Stored data
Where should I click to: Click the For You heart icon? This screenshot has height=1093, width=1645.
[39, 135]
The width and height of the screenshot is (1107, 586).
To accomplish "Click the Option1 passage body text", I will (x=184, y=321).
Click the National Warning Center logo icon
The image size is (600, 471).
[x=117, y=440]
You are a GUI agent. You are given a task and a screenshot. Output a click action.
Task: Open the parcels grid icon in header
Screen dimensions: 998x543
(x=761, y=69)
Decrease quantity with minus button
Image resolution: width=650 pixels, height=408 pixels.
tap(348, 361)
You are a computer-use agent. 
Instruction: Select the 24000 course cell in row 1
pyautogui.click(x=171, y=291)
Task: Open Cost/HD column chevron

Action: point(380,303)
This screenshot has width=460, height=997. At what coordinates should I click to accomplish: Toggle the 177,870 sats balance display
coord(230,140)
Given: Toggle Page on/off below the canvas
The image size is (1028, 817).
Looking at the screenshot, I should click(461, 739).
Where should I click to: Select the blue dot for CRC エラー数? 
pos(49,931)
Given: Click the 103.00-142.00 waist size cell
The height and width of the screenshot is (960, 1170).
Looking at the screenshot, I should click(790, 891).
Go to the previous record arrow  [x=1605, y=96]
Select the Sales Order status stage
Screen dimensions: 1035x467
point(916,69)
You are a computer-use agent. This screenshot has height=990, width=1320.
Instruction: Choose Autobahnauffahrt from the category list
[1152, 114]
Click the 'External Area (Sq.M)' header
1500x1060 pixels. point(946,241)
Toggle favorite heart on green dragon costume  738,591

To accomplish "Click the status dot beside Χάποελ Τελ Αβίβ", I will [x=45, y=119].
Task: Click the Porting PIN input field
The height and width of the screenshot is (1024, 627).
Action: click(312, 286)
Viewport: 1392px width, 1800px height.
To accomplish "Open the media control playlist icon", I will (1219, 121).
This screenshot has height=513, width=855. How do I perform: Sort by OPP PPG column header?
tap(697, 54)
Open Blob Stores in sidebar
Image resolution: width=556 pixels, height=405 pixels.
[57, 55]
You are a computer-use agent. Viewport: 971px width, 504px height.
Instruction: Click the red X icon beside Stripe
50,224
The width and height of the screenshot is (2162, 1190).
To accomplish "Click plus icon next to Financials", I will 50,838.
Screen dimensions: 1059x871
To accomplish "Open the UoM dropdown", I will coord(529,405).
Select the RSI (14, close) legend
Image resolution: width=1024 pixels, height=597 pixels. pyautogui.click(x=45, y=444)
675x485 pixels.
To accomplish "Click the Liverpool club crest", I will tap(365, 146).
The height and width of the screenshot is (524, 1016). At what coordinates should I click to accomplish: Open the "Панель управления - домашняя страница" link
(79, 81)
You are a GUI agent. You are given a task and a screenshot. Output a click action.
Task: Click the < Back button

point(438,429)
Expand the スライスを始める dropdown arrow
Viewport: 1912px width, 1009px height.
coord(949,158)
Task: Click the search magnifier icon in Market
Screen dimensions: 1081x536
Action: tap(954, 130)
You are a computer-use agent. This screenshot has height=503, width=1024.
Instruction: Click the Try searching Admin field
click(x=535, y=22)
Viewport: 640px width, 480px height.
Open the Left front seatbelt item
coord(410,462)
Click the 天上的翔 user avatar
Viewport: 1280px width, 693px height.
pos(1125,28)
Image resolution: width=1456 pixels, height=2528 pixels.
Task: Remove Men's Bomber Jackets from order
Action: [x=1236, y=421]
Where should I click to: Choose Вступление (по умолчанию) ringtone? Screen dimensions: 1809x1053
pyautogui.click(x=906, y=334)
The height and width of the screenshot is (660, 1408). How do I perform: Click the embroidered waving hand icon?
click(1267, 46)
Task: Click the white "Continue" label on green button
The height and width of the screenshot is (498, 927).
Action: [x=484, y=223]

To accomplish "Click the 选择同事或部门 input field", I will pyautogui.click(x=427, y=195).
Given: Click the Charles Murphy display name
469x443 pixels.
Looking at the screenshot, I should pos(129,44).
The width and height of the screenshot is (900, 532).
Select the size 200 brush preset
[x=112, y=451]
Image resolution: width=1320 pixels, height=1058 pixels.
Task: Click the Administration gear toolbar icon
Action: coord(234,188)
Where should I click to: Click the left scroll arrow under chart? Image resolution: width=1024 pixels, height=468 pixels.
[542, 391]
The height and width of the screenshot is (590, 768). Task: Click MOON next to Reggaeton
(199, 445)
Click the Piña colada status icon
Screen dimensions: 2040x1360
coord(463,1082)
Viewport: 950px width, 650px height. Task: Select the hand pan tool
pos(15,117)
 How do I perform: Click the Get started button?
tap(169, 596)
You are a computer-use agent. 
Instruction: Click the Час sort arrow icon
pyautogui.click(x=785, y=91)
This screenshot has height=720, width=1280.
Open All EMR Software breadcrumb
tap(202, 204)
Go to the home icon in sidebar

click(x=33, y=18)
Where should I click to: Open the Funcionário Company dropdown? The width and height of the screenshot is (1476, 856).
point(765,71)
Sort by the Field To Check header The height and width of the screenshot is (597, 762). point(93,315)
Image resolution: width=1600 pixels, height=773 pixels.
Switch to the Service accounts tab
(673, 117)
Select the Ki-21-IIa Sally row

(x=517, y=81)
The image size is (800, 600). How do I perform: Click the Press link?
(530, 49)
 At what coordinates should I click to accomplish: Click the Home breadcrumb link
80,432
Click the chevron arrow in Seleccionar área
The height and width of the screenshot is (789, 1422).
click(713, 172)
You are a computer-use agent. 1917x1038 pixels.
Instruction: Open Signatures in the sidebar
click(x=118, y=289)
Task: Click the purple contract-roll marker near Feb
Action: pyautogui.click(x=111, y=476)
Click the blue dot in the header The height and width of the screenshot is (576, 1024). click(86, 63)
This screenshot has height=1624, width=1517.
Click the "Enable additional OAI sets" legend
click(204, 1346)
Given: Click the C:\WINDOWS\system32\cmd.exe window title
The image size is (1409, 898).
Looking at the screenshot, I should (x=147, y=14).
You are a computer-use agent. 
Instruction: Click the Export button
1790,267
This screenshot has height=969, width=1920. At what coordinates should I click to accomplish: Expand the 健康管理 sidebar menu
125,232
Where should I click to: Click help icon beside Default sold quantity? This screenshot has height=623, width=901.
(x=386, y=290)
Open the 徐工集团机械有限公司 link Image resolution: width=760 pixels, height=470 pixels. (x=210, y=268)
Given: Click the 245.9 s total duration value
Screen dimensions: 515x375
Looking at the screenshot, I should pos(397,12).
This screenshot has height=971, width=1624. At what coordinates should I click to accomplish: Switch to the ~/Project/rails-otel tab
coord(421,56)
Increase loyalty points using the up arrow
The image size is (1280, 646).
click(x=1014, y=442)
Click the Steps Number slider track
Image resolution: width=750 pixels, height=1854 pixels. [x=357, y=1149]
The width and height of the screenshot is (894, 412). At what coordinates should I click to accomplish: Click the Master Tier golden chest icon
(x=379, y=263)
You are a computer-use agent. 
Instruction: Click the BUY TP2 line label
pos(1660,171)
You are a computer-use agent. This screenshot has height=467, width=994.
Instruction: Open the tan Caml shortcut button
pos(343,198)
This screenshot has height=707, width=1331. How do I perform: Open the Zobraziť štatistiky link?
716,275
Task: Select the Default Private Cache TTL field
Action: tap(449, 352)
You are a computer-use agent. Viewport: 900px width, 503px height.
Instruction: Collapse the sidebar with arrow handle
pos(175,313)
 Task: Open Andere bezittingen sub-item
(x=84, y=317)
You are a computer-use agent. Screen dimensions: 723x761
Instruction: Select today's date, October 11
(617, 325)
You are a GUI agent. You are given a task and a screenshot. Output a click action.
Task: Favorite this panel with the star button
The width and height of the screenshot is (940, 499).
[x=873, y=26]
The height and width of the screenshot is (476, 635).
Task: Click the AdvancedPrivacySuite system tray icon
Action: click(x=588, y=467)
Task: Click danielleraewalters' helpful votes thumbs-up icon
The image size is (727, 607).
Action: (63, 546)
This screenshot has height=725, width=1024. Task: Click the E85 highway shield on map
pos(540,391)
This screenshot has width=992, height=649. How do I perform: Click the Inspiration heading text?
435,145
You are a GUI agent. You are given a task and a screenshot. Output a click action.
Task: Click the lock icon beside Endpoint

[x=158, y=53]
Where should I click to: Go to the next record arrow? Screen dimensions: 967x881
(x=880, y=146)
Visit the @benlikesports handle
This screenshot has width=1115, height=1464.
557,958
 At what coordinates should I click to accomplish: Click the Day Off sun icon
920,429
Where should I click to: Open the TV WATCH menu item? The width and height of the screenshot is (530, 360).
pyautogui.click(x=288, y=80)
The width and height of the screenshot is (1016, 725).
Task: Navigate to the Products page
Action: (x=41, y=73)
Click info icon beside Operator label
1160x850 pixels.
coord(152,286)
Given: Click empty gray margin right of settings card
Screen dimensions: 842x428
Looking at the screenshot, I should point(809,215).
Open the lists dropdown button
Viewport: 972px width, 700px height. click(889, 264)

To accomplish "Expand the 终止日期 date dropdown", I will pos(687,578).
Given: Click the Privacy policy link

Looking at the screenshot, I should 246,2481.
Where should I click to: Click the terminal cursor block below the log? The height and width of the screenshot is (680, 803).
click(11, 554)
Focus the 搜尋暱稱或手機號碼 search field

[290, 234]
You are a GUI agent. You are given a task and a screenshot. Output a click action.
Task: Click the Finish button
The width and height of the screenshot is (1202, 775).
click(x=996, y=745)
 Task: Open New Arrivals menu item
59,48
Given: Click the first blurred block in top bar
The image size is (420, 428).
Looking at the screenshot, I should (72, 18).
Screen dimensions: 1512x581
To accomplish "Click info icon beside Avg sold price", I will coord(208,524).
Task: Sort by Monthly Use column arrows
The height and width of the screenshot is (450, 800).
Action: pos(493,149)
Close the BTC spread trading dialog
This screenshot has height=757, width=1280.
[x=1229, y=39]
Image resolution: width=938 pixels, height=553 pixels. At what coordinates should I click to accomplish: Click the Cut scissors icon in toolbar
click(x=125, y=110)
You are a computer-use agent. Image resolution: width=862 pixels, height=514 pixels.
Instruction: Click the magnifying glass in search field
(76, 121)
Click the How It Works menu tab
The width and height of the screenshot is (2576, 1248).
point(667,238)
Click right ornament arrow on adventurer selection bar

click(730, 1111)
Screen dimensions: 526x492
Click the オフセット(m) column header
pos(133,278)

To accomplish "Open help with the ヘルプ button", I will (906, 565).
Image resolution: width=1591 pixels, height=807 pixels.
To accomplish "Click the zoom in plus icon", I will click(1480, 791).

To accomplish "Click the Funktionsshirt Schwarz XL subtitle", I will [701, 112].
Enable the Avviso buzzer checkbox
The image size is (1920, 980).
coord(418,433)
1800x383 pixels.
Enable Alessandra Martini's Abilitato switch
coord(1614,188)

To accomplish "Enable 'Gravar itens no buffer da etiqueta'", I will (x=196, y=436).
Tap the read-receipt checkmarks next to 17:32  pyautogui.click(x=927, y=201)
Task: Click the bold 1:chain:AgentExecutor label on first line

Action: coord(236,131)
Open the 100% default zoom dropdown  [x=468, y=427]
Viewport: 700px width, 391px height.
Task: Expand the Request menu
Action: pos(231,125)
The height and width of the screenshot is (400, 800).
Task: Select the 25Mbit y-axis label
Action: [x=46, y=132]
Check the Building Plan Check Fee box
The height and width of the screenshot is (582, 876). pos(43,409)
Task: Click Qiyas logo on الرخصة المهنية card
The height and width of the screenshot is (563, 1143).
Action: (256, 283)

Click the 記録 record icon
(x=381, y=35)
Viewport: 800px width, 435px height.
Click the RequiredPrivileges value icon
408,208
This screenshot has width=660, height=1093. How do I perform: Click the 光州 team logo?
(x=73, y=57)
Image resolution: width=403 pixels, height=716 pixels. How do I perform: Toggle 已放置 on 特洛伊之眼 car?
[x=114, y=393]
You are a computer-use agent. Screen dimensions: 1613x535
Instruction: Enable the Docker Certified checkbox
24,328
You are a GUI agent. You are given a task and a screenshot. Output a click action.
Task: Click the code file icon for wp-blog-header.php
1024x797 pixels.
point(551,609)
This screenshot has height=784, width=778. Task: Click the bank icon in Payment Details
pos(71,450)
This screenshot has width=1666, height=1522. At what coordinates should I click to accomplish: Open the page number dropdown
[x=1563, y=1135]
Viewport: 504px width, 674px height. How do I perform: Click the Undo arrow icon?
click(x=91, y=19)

What the task asks:
Note each line above that holds "plus", then copy all of them.

Answer to this task:
To accomplish "Click plus icon next to Financials", I will 50,838.
To accomplish "Click the zoom in plus icon", I will click(1480, 791).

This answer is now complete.